DEATH QUOTES XXIV

quotations about death

When we pray for death we really desire a fuller life.

AUSTIN O'MALLEY

Keystones of Thought


The seeds of Death are sown in us when we begin to live, and grow up till, like rampant weeds, they choak the tender flower of life.

SAMUEL RICHARDSON

Clarissa


My spirit is too weak--mortality
Weighs heavily on me like unwilling sleep,
And each imagin'd pinnacle and steep
Of godlike hardship tells me I must die
Like a sick Eagle looking at the sky.

JOHN KEATS

"On Seeing the Elgin Marbles"


In death too, there is always something of the rich cat that lets the mouse run before devouring it.

ERNST BLOCH

Traces


Graves are for the living, not the dead. It gives us something to concentrate on instead of the fact that our loved one is rotting under the ground. The dead don't care about pretty flowers and carved marble statues.

LAURELL K. HAMILTON

Guilty Pleasures


Death's a fable. Did not Heaven inspire your equal Elements with living Fire blown from the Spring of Life? Is not that breath Immortal? Come; ye are as free from death as He that made ye: Can the flames expire which he kindled?

FRANCIS QUARLES

Emblems


We live as we die, and die as we live.

EDWARD COUNSEL

Maxims


Oh the grave!--the grave!--It buries every error--covers every defect--extinguishes every resentment! From its peaceful bosom spring none but fond regrets and tender recollections.

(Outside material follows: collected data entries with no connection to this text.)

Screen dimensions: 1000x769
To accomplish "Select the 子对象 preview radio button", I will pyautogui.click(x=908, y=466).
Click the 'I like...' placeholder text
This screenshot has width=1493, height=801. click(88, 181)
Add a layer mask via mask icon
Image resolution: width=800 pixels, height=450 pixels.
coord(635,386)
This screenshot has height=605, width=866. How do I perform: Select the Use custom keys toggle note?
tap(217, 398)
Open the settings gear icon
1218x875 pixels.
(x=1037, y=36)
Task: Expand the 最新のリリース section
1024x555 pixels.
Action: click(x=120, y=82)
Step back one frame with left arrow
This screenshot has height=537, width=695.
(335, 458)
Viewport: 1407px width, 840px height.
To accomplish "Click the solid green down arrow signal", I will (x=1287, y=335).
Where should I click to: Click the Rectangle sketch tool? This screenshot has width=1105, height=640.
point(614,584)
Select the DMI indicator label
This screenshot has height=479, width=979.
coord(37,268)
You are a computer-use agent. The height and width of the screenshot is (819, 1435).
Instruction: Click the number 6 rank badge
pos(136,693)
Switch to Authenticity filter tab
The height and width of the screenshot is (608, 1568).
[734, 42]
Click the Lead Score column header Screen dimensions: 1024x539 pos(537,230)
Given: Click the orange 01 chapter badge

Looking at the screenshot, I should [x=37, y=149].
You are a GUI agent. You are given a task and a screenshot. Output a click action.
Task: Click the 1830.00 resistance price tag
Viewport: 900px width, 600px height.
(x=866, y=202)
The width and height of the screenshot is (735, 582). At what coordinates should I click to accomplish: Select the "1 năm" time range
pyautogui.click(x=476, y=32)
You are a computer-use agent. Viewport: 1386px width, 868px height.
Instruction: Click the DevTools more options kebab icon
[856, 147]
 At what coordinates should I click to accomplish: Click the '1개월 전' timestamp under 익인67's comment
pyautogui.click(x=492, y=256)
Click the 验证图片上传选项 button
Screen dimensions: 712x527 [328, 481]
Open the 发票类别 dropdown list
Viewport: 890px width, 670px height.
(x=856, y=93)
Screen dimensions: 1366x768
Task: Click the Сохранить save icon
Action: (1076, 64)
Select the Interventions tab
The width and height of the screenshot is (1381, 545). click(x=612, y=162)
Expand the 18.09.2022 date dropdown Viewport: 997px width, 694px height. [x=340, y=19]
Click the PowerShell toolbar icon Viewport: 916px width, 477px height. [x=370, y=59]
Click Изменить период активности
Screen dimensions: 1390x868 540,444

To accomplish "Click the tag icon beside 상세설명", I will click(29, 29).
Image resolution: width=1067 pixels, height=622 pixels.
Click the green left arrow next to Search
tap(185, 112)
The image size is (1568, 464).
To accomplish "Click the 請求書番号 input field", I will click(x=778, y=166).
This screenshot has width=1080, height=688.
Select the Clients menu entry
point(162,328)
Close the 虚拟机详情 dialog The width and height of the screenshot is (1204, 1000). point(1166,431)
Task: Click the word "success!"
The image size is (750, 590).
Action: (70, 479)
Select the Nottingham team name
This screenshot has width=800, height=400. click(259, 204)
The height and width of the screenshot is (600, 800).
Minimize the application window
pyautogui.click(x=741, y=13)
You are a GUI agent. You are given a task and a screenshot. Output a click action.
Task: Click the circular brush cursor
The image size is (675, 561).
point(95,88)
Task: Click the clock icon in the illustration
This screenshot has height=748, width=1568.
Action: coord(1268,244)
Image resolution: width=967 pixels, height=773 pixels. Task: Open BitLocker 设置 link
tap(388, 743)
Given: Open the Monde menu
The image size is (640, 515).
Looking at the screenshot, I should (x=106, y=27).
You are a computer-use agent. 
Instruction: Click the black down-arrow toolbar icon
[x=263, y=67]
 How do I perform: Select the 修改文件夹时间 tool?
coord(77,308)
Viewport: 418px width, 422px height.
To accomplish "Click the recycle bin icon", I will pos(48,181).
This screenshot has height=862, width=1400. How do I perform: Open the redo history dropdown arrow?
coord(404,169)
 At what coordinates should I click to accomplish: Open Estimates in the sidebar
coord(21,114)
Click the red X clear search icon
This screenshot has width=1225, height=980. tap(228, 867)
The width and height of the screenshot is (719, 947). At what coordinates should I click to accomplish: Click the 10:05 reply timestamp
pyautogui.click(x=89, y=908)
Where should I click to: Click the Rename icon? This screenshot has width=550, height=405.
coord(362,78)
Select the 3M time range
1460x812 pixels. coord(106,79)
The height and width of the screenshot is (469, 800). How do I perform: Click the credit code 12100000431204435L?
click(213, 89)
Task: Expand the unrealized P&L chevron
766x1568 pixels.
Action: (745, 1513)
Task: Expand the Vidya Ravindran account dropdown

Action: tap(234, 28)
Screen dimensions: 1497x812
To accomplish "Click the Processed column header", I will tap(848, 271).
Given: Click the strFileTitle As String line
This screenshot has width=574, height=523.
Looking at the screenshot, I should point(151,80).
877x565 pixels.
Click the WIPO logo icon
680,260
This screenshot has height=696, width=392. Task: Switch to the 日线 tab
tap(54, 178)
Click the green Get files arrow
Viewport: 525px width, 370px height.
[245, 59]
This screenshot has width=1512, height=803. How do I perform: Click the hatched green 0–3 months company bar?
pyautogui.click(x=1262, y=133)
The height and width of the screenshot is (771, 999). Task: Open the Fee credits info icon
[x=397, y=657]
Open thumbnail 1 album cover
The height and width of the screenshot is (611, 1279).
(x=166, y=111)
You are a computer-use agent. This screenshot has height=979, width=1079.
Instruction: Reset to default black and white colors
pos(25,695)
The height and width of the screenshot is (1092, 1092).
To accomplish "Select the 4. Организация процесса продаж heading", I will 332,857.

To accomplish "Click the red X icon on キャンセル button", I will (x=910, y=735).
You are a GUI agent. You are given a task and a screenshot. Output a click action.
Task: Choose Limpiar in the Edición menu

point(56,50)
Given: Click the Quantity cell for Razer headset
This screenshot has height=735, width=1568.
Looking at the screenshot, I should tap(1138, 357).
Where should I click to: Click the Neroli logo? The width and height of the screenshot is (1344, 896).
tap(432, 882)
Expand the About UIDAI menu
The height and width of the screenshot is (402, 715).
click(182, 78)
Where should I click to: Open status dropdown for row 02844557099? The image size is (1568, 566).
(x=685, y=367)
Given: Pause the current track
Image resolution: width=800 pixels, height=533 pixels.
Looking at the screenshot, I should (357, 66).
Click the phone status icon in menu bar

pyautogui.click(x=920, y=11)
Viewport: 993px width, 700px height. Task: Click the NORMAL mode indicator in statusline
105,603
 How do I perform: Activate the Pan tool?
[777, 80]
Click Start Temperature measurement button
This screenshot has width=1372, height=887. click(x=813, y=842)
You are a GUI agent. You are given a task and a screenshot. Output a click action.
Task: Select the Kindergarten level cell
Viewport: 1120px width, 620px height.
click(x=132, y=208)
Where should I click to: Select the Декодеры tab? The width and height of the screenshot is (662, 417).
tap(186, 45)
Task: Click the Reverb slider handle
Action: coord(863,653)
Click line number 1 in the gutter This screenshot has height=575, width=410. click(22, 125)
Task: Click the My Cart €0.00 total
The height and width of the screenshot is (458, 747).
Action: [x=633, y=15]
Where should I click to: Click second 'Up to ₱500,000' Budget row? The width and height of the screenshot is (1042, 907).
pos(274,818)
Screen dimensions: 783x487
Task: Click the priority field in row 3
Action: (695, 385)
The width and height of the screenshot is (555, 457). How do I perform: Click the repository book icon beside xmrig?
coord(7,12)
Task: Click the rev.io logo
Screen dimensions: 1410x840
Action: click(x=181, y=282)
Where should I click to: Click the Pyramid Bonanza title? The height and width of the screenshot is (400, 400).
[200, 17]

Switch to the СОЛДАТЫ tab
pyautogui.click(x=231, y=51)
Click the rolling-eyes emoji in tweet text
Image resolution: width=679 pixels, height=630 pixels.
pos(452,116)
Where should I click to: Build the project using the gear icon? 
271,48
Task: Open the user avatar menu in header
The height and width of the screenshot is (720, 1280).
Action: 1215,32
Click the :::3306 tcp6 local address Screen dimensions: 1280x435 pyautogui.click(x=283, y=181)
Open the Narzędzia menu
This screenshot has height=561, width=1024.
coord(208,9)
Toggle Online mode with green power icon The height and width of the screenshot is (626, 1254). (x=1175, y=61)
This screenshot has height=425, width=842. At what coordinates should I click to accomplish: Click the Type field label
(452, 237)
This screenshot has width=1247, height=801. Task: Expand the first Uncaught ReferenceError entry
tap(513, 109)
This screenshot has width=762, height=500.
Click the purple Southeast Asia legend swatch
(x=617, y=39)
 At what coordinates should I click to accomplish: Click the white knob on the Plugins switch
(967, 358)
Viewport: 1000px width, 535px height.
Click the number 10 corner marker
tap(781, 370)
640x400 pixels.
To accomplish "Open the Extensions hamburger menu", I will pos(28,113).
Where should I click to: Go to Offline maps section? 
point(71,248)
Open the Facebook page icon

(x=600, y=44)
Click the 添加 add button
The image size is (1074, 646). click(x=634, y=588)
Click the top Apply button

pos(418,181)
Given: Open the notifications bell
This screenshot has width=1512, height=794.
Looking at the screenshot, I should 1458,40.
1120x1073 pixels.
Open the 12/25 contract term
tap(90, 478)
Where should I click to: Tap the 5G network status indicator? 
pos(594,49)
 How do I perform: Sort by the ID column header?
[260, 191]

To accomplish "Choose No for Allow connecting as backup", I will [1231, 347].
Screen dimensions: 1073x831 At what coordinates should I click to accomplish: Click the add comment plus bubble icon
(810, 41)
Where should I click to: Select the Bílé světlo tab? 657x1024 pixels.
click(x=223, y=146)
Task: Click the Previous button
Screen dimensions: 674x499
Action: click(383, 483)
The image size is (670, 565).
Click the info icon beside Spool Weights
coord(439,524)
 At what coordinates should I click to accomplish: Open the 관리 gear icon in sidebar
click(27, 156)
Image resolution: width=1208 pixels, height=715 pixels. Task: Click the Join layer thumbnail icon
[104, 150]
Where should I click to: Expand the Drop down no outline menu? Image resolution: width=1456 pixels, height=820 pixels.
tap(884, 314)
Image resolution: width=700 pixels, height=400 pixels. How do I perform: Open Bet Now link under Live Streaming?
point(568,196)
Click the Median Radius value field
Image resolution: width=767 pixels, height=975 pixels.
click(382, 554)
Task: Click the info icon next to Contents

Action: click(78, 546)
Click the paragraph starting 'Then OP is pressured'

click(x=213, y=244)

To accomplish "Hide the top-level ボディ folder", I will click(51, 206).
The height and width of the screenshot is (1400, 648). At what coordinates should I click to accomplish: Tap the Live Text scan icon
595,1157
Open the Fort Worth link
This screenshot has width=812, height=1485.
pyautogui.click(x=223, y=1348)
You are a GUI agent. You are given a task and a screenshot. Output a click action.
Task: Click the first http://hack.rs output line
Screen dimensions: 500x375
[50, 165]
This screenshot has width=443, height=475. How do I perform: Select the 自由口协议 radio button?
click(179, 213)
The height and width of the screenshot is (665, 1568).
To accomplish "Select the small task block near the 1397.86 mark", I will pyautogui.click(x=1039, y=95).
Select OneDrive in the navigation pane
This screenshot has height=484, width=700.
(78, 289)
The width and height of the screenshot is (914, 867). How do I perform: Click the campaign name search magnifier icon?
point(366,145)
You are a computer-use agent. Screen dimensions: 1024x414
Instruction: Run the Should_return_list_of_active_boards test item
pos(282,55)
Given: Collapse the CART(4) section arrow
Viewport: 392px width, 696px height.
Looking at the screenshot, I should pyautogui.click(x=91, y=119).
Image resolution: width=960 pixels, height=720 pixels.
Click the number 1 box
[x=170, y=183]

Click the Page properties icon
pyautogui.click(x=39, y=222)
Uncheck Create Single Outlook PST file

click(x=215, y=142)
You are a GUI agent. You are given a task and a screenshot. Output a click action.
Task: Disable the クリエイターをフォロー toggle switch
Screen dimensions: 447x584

Who can look down upon the grave even of an enemy, and not feel a compunctious throb, that he should ever have warred with the poor handful of earth that lies mouldering before him!

WASHINGTON IRVING

"Rural Funerals", The Sketch Book of Geoffrey Crayon


Life is a waste of woes,
And Death a river deep,
That ever onward flows,
Troubled, yet asleep.

WILLIAM BATCHELDER GREENE

"Lines To --", Imogen and Other Poems


It seemeth such a little way to me
Across to that strange country -- the Beyond;
And yet, not strange, for it has grown to be
The home of those of whom I am so fond,
They make it seem familiar and most dear,
As journeying friends bring distant regions near.

ELLA WHEELER WILCOX

"Beyond"


Death must be so beautiful. To lie in the soft brown earth, with the grasses waving above one's head, and listen to silence. To have no yesterday, and no tomorrow. To forget time, to forgive life, to be at peace.

OSCAR WILDE

The Canterville Ghost


Death doesn't exist. It never did, it never will. But we've drawn so many pictures of it, so many years, trying to pin it down, comprehend it, we've got to thinking of it as an entity, strangely alive and greedy. All it is, however, is a stopped watch, a loss, an end, a darkness. Nothing.

RAY BRADBURY

Something Wicked This Way Comes


By protracting life, we do not deduct one jot from the duration of death.

LUCRETIUS

De Rerum Natura


Why fear death? It is the most beautiful adventure in life.

CHARLES FROHMAN

his last words before going down on the Lusitania


We are the fools of Time and Terror: Days
Steal on us, and steal from us; yet we live,
Loathing our life, and dreading still to die.

LORD BYRON

Manfred


The dying need but little, dear,
A glass of water's all,
A flower's unobtrusive face
To punctuate the wall,
A fan, perhaps, a friend's regret
And certainty that one
No color in the rainbow
Perceive, when you are gone.

EMILY DICKINSON

"The Dying need but little, Dear"


Remember the coffin where men
All must to dust be returning.

HENRI CAZALIS

"Always"


People walk along the streets the day after our deaths just as they did before, and the crowd is not diminished. While we were living, the world seemed in a manner to exist only for us, for our delight and amusement, because it contributed to them. But our hearts cease to beat, and it goes on as usual, and thinks no more about us than it did in our lifetime.

WILLIAM HAZLITT

Table Talk: Essays on Men and Manners


Life and death are different sides of the same coin.

NEIL GAIMAN

American Gods


It has always seemed to me that the only painless death must be that which takes the intelligence by violent surprise and from the rear so to speak since if death be anything at all beyond a brief and peculiar emotional state of the bereaved it must be a brief and likewise peculiar state of the subject as well and if aught can be more painful to any intelligence above that of a child or an idiot than a slow and gradual confronting with that which over a long period of bewilderment and dread it has been taught to regard as an irrevocable and unplumbable finality, I do not know it.